One must grant that approaches within, and understandings of, both neoliberal economic policy and Bahá’í theology are heterogenous and polysemous. Neither neoliberalism nor Bahá’í theology can be distilled to just the writings or worldviews of Hayek and ‘Abdu’l-Bahá. Moreover, institutions like the World Bank, IMF, and WTO have in recent years become more self-aware and even critical of the exacerbation of inequality under “neoliberal agendas” and the writings of Hayek, Friedman, and others of the Mont Pèlerin school of thought.7 Still, such a meeting ground between Bahá’í and neoliberal institutions remains a curiosity and much more than an academic exercise.8 Even a passing glance at neoliberal texts and Bahá’í scripture—the texts of Friedrich Hayek and ‘Abdu’l-Bahá in specific—reveals a great deal of difference, if not diametric opposition, across an array of issues regarding extremes of wealth and poverty, taxation, the welfare state, the redistribution of wealth, and more. Hence, the simultaneous alliance and antagonism of Hayek’s neoliberalism and ‘Abdu’l-Bahá’s theology gesture toward the pressing need to answer questions about underlying similarities as well as how shared discourse about socio-economic matters might attach to different moral, ethical, or religiously backed economic projects.

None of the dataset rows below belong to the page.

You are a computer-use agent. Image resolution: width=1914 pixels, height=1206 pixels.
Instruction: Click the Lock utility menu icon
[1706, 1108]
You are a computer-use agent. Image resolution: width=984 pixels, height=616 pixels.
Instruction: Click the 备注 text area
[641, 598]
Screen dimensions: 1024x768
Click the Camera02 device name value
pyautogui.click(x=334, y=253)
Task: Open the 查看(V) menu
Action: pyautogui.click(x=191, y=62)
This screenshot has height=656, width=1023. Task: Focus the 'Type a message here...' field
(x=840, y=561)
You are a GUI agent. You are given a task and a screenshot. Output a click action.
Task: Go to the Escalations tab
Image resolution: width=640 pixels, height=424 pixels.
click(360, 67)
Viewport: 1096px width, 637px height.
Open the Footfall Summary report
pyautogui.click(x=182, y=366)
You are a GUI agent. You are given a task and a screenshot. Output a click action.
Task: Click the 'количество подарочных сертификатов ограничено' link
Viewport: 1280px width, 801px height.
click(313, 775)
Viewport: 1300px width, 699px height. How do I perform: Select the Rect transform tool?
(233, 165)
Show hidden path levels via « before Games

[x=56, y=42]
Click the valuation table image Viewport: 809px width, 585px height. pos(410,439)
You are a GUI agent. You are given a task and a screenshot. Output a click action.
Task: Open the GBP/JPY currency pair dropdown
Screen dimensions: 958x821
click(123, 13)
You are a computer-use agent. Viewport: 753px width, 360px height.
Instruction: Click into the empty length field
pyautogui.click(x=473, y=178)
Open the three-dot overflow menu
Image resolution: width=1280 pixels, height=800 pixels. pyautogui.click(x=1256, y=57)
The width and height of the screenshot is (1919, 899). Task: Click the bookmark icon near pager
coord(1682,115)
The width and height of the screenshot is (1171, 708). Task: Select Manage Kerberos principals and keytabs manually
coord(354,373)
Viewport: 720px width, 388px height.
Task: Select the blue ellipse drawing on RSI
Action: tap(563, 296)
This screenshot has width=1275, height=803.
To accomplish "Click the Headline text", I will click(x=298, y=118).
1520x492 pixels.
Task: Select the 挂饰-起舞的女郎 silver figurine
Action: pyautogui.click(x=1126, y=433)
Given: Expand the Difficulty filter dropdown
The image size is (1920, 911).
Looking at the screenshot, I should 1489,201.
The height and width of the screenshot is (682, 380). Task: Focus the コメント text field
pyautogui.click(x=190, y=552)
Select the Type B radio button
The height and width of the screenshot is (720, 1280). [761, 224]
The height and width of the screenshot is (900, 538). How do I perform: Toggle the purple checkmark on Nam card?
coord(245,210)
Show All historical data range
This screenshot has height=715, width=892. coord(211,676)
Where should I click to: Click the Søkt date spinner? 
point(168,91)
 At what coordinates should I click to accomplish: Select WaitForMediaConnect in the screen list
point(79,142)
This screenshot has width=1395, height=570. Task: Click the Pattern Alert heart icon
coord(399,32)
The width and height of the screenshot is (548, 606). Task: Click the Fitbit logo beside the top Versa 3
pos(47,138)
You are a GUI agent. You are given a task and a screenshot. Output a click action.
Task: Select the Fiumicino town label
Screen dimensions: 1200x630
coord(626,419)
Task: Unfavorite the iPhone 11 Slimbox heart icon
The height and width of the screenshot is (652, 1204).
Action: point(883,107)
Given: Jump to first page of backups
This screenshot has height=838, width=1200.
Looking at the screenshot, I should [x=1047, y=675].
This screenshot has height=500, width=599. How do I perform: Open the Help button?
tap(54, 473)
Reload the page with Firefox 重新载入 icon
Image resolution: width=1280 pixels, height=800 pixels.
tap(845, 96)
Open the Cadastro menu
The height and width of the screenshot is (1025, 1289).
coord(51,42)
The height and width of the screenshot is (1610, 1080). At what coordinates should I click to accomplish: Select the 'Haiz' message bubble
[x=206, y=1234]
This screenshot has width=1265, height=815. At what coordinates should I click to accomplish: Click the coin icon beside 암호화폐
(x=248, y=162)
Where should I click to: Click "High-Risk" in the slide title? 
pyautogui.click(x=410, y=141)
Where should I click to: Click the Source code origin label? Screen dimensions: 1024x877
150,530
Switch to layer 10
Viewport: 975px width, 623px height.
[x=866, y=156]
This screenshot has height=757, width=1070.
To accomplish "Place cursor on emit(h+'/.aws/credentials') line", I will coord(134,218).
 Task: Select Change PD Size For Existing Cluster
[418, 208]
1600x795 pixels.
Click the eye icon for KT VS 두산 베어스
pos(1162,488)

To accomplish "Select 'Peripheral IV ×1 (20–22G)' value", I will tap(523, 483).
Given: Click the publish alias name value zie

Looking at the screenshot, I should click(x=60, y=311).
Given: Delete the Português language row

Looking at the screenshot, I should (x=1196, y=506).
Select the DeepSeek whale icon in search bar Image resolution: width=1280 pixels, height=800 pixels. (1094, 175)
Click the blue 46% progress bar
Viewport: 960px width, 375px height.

In this article, I analyze key writings of both ‘Abdu’l-Bahá9 and Friedrich Hayek10 to accomplish a three-fold endeavor. First, I illuminate a few of the most glaring disagreements on economy and society between Bahá’í theology and neoliberalism. Second, I cover recent scholarship on the moralization of markets and the sacralization of financial actors so to contextualize the historical and contemporary meeting grounds of theology and economy. Third, I outline how ‘Abdu’l-Bahá’s theological vision and Hayek’s neoliberal theories accrete around four mutual worldviews, which can tempt hermeneutic deemphases of the fundamental divergences in Bahá’í and neoliberal logics: (1) the duality of human nature, (2) the limits of materialist reason, (3) the apotheosis of the market and self-love, and (4) sacrificial submission to transcendent authority.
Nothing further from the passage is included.